Last week, shares of Caesars Entertainment Corp (NASDAQ:CZR) and Boyd Gaming Corporation (NYSE:BYD) jumped on hopes that an online gaming bill would pass in Atlantic City, N.J. This relatively small jurisdiction may start a storm of online gaming nationwide as states look for additional revenue sources.
Online gaming, poker in particular, has been on the table for years, but so far only Delaware and Nevada have taken any real action. I think the Feds will eventually be forced to police online gaming, and if they do, it could be a huge market. But exactly how big?
How big can the market be?
There aren’t a lot of public companies with data to report, but one we can look at is Bwin.Party.

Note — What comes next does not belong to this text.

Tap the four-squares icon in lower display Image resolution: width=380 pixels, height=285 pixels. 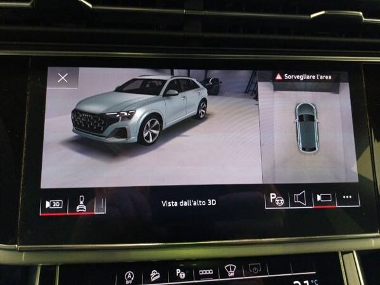205,273
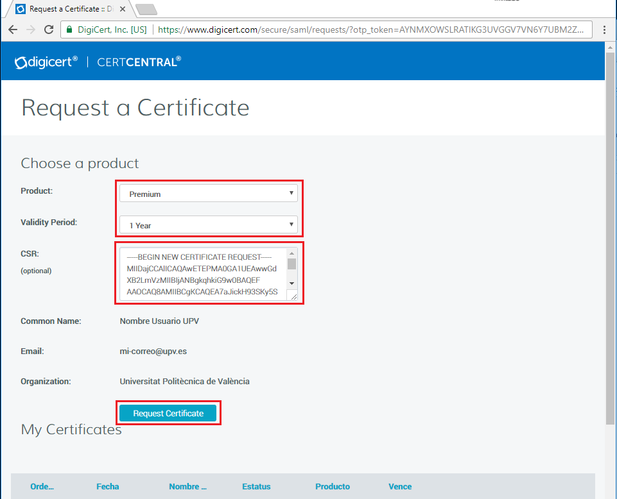The image size is (617, 499).
Task: Sort table by Estatus column header
Action: 256,487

The company is the combination of bwin and Party Poker, formerly one of the largest online poker companies in the U.S.
The company operates in Germany, Italy, the U.K., France, and Greece, to name a few. These are fairly large countries with well-established gambling traditions, much like the U.S. It is also the second-largest poker network in the world, so it is a reasonable gauge of what a company may generate online from poker, the most likely game to be legalized.
In 2011, Bwin.Party generated $609 million from its online business. Of that, 32% came from sports betting, 32% from casino games, and 26% from poker. Clean EBITDA from this revenue was $199.3, or 24%, a reasonable assumption given profitability for brick-and-mortar gambling and taxes. This gives us a starting point when trying to gauge how much money a company could make from poker.

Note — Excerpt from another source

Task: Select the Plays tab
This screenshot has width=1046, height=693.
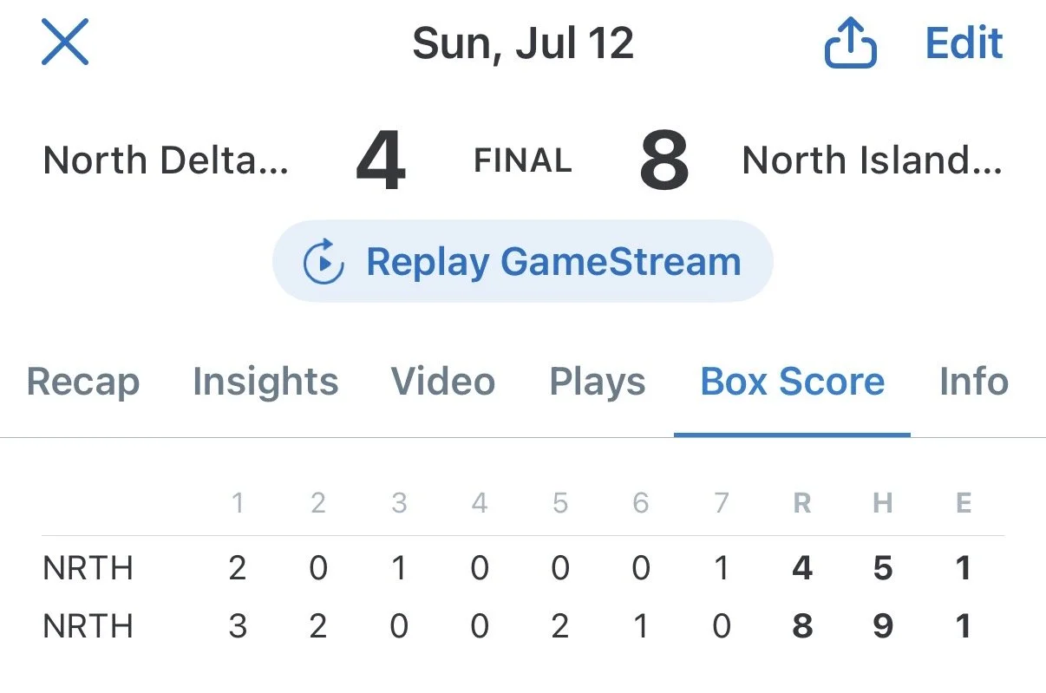Action: click(598, 382)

That’s at the company level, but let’s put that in perspective with $35.6 billion in gaming revenue for the U.S. during 2011. At Bwin.Party we’re still only talking about the revenue and EBITDA of one large Las Vegas casino from online gaming in multiple countries. And that’s with sports betting and other casino games, something I don’t see being likely on a large scale in the U.S.
Janney Capital Markets believes New Jersey online gaming could be worth up to $1 billion in three years, or about a quarter of New Jersey’s gaming (assuming no cannibalization). If legislation is passed by Congress, we could project a $10 billion market or so based on this estimate. To judge the impact on gaming companies, I’ve created the table below to project what EBITDA may be from online gaming at a company level.
Revenue/EBITDA Margin | 20% | 30% | 40% |
---|---|---|---|
$500 million | $100 million | $150 million | $200 million |
$1 billion | $200 million | $300 million | $400 million |
$3 billion | $600 million | $900 million | $1.2 billion |
The center scenario is most likely for a reasonably sized player in online gaming. This would be a company like Caesars Entertainment or the MGM Resorts International (NYSE:MGM)partnership I’ll cover below.
Who wins?
The winners of online gaming may surprise you. If Atlantic City legalizes gaming, the winners would be existing players like Caesars Entertainment and Boyd Gaming. Caesars has so much debt it really needs a national online gaming bill to make a big impact, not just a state one.